Mehr als 1,9 Sekunden Vorsprung für Citroen
"Die größte Änderung ist, dass wir mit den TC1-Autos nicht mehr sehr über die Randsteine räubern können, wie wir das in der Vergangenheit gemacht haben", sagt Muller und fügt hinzu: "Das hat hier schon zwei bis drei Sekunden pro Runde ausgemacht. Die Autos an sich sind zwar definitiv schneller als im vergangenen Jahr, aber die Strecke ist deutlich langsamer." Deshalb der geringe Unterschied.

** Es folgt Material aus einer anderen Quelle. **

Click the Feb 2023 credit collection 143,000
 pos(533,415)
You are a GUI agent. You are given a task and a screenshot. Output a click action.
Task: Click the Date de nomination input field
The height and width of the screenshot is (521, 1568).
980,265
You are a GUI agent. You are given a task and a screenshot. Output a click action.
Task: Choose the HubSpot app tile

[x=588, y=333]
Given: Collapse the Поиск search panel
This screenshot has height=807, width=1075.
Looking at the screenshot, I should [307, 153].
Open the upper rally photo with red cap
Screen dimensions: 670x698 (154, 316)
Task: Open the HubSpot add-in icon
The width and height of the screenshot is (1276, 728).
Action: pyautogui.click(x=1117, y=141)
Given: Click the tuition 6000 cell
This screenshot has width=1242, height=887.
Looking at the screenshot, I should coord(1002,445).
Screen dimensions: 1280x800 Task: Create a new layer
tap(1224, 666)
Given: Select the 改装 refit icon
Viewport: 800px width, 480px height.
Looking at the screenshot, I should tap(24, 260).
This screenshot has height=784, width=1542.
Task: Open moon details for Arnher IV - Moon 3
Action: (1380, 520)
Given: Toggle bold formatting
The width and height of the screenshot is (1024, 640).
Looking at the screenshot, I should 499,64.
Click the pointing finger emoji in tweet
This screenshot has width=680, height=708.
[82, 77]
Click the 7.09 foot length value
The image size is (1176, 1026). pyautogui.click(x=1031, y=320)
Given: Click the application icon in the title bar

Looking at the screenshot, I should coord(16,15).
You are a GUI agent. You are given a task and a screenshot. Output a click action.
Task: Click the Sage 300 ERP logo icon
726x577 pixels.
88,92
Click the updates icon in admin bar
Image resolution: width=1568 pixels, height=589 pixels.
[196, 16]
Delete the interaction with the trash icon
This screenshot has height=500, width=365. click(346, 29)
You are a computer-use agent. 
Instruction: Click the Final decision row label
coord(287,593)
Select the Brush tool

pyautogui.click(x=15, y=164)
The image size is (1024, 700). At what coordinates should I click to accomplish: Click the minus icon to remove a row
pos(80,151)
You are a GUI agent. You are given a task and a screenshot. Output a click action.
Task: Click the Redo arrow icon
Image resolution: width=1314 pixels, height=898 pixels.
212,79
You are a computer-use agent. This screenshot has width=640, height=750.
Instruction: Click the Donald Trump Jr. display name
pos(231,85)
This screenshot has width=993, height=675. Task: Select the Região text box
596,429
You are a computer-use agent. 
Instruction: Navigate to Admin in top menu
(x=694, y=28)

Groß waren die Unterschiede hingegen von Hersteller zu Hersteller. Dem Chevrolet Cruze fehlten am Freitag knapp 1,9 Sekunden auf den Citroen C-Elysee, der Honda Civic lag ebenfalls 1,9 Sekunden zurück. 2,2 Sekunden betrug der Abstand des Lada Grantas auf die Spitze. Das scheint auf ein leichtes Spiel für Citroen hinzudeuten. Zumal die Konkurrenz wohl ebenfalls nicht mit angezogener Handbremse fuhr.
Honda-Pilot Tiago Monteiro sieht beispielsweise noch "eine halbe Sekunde Luft nach vorn", aber nicht mehr. Bleiben 1,4 Sekunden, die sein Civic langsamer ist als der C-Elysee. Das sind nur für Citroen gute Nachrichten, nicht aber für die Verfolger. Und in dieser Rolle befinden sich Chevrolet, Honda und Lada nach der Testsession von Marrakesch zweifelsfrei. Was sich bei den Wintertests bereits angedeutet hatte.
Ein klares Bild zum Kräfteverhältnis gibt's in Le Castellet
Schon bei den Probefahrten hatte sich zudem gezeigt: Die neue TC1-Klasse ist pro Kilometer etwa 1,2 bis 1,5 Sekunden schneller als die bisherigen Fahrzeuge, die nun in der TC2-Kategorie fahren. Franz Engstler im BMW 320 TC bestätigte diese Werte fast auf das Zehntel genau, indem er auf dem 4,5 Kilometer langen Marrakesch-Stadtkurs mit 1:50.549 Sekunden fast exakt 6,0 Sekunden langsamer war als Muller.
"Das entsprach den Erwartungen", meint der deutsche Routinier. Und das trifft auch auf die Leistung von Citroen zu. Die WTCC-Neulinge aus Frankreich hatten schließlich das erste TC1-Auto auf der Strecke - und das schon im Juli 2013! Und wie es scheint, hat Citroen nach insgesamt mehr als 10.000 Testkilometern nicht nur dabei klar die Nase vorn. Ob das so bleibt, wird sich bald zeigen.
Ist das Kräfteverhältnis der WTCC also nach dem Qualifying oder spätestens nach den beiden Rennen in Marrakesch schon in Stein gemeißelt? Wohl kaum, weil der Saisonauftakt für viele Piloten die erste Gelegenheit ist, ausführlich mit den neuen Autos zu fahren. Hinzu kommt die Charakteristik des schnellen Stadtkurses. Und das wiederum bedeutet: Eine bessere Antwort gibt's in Le Castellet.